This is a consequential vote for the future of the United Methodist Church: Many progressive churches will now almost certainly consider leaving the denomination. It’s also a reminder that many Christian denominations, including mainline groups such as the UMC, are still deeply divided over questions of sexuality and gender identity. While the UMC in the United States is roughly evenly divided between those who identify as traditionalists and those who identify as moderates and liberals, it is also a global organization. Many of the growing communities in the Philippines or countries in Africa are committed to theological teachings against same-sex relationships and marriages.

Self-described traditionalists in the United Methodist Church got the outcome they’ve been fighting for. Still, “I think there’s a lot of grief on all sides,” said Keith Boyette, the head of the Wesleyan Covenant Association and a main proponent of the Traditional Plan, in an interview on Tuesday. Methodists are in mourning for a United Methodist Church that might be on the brink of a mass exodus.

For years, LGBTQ Methodists, clergy, and their supporters have argued that people of all sexual orientations and gender identities should be fully included in the denomination as leaders, and that their families should be recognized. “As someone who has grown up in our Church, as someone who is gay and goes to one of the least religious colleges in the U.S., my evangelism on campus has grown,” said J. J. Warren, a senior at Sarah Lawrence College who hopes to become a Methodist pastor, during the conference on Tuesday. “We have brought people to Jesus … They did not know God could love them, because their churches said God didn’t … If we could be a Church that brings Jesus to people who are told can’t be loved, that’s what I want our Church to be.”
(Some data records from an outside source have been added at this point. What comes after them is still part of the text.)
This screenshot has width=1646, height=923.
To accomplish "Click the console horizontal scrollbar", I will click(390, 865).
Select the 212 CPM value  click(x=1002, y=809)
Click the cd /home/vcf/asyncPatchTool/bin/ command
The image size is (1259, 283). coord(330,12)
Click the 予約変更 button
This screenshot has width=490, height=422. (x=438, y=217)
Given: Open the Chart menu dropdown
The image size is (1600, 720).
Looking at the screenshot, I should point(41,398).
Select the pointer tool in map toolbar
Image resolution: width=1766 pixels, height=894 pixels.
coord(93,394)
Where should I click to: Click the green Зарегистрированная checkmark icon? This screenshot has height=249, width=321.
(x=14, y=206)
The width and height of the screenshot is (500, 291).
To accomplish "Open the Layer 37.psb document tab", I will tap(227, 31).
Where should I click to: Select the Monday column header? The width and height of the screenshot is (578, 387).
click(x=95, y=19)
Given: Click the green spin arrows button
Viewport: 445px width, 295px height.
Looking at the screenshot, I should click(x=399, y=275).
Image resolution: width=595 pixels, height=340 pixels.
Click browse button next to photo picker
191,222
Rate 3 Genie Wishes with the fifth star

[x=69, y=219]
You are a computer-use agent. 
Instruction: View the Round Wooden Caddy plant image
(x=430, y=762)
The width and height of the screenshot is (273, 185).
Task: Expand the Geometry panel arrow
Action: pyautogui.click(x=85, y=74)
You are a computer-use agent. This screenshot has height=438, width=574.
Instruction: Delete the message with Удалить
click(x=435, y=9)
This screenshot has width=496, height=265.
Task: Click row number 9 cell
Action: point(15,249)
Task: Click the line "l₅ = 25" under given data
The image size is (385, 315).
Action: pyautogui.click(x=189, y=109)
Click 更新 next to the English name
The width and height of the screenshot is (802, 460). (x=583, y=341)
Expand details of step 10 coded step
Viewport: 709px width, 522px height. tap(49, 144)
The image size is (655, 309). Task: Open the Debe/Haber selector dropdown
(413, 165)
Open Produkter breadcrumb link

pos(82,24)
Others in the denomination, however, see LGBTQ issues as a proxy for bigger divisions over biblical teachings. “This is not a political or social kind of difference. It is primarily, for us, a theological difference, and the truth that the Church has been raised up to share,” Boyette said. “When a Church begins to fracture around its compliance with its doctrine and ethics and discipline, it becomes a house divided. It becomes dysfunctional.”

According to its Book of Discipline, the denomination’s collection of laws and doctrines, Methodist pastors are not allowed to conduct same-sex weddings, and “self-avowed practicing homosexuals” cannot be ordained. In practice, however, a number of Methodist clergy and churches have made clear that they disagree with this teaching, at times openly defying it. A lesbian pastor, Karen Oliveto, was even elected a bishop in the Church , a position she still holds even though the denomination’s judicial council later ruled that her marriage to a woman violated Church doctrine. At the same time, other churches remain deeply committed to UMC teachings against same-sex marriage and relationships.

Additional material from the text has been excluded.